Amaury Vassili chronology
| Una parte di me (2012) | Amaury Vassili chante Mike Brant (00000000) |  |

= Amaury Vassili chante Mike Brant =

2014 tribute album

Amaury Vassili chante Mike Brant is a 2014 tribute album by Amaury Vassili of songs of Israeli singer Mike Brant. The album was set to coincide with the 40th anniversary of Mike Brant's death in 1975 by suicide.

The album was released on Warner Music entering at number 8 in SNEP French Albums Chart in its first week of release. It also charted at number 17 on the Belgian French (Wallonia) Ultratop Albums Chart.

The album was in two formats: An ordinary release and a collectors' edition with additional instrumental tracks of many of the tracks on the first CD.

Vassili released "Laisse-moi t'aimer" as a music video as well. The album contains a "virtual duo" by Vassili and Brant in the track "Qui saura", the opening track on the album.

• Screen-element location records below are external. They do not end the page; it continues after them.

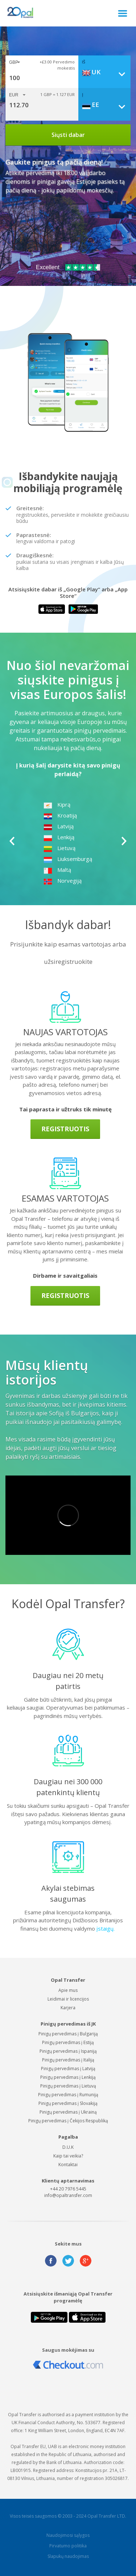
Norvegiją (63, 880)
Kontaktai (68, 2164)
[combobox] (106, 72)
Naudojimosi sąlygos (68, 2535)
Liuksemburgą (68, 859)
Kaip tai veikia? (68, 2156)
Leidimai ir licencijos (68, 1999)
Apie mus (68, 1990)
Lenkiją (59, 837)
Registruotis (65, 1128)
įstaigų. (106, 1928)
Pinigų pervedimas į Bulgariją (68, 2034)
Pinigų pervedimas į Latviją (68, 2068)
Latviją (59, 826)
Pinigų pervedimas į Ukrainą (68, 2112)
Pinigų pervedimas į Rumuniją (68, 2095)
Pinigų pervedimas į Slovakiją (68, 2103)
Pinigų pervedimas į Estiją (68, 2042)
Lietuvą (59, 848)
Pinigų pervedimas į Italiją (68, 2060)
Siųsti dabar (68, 135)
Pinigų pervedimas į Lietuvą (68, 2086)
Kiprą (57, 804)
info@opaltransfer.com (68, 2195)
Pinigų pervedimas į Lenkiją (68, 2077)
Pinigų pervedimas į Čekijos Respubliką (68, 2121)
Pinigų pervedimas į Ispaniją (68, 2051)
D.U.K (68, 2147)
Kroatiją (60, 815)
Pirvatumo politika (68, 2546)
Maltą (57, 869)
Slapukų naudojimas (68, 2556)
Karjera (68, 2008)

The album also contains the song "Où que tu sois" composed by Brant but never released by him.

==Track list==
1. "Qui saura" (Amaury Vassili & Mike Brant) (3:32)
2. "Parce que je t'aime plus que moi" (3:09)
3. "À corps perdu" (3:36)
4. "Dis-lui" (3:21)
5. "C'est comme ça que je t'aime" (3:19)
6. "Rien qu'une larme" (3:34)
7. "Viens ce soir" (3:33)
8. "Mais dans la lumière" (4:22)
9. "Mr Schubert I Love You" (2:53)
10. "Laisse-moi t'aimer" (3:22)
11. "Qui pourra te dire" (2:55)
12. "C'est ma prière" (3:05)
13. "Où que tu sois" (2:59) (an unpublished song composed by Mike Brant)

==Collectors edition==
CD 1
Exactly the same track list as the original album

CD 2 (instrumental versions):
1. "Laisse-moi t'aimer" (3:24)
2. "Rien qu'une larme" (3:34)
3. "Dis-lui" (3:21)
4. "Qui saura" (3:32)
5. "C'est ma prière" (3:05)
6. "C'est comme ça que je t'aime" (3:21)

==Charts==

===Weekly charts===

| Chart (2014–15) | Peak position |
|---|---|
| Belgian Albums (Ultratop Wallonia) | 10 |
| French Albums (SNEP) | 7 |

===Year-end charts===

| Chart (2014) | Position |
|---|---|
| Belgian Albums (Ultratop Wallonia) | 122 |
| French Albums (SNEP) | 67 |

| Chart (2015) | Position |
|---|---|
| Belgian Albums (Ultratop Wallonia) | 54 |
| French Albums (SNEP) | 47 |

==Certifications==

| Region | Certification | Certified units/sales |
| France (SNEP) | Platinum | 100,000^{*} |
^{*} Sales figures based on certification alone.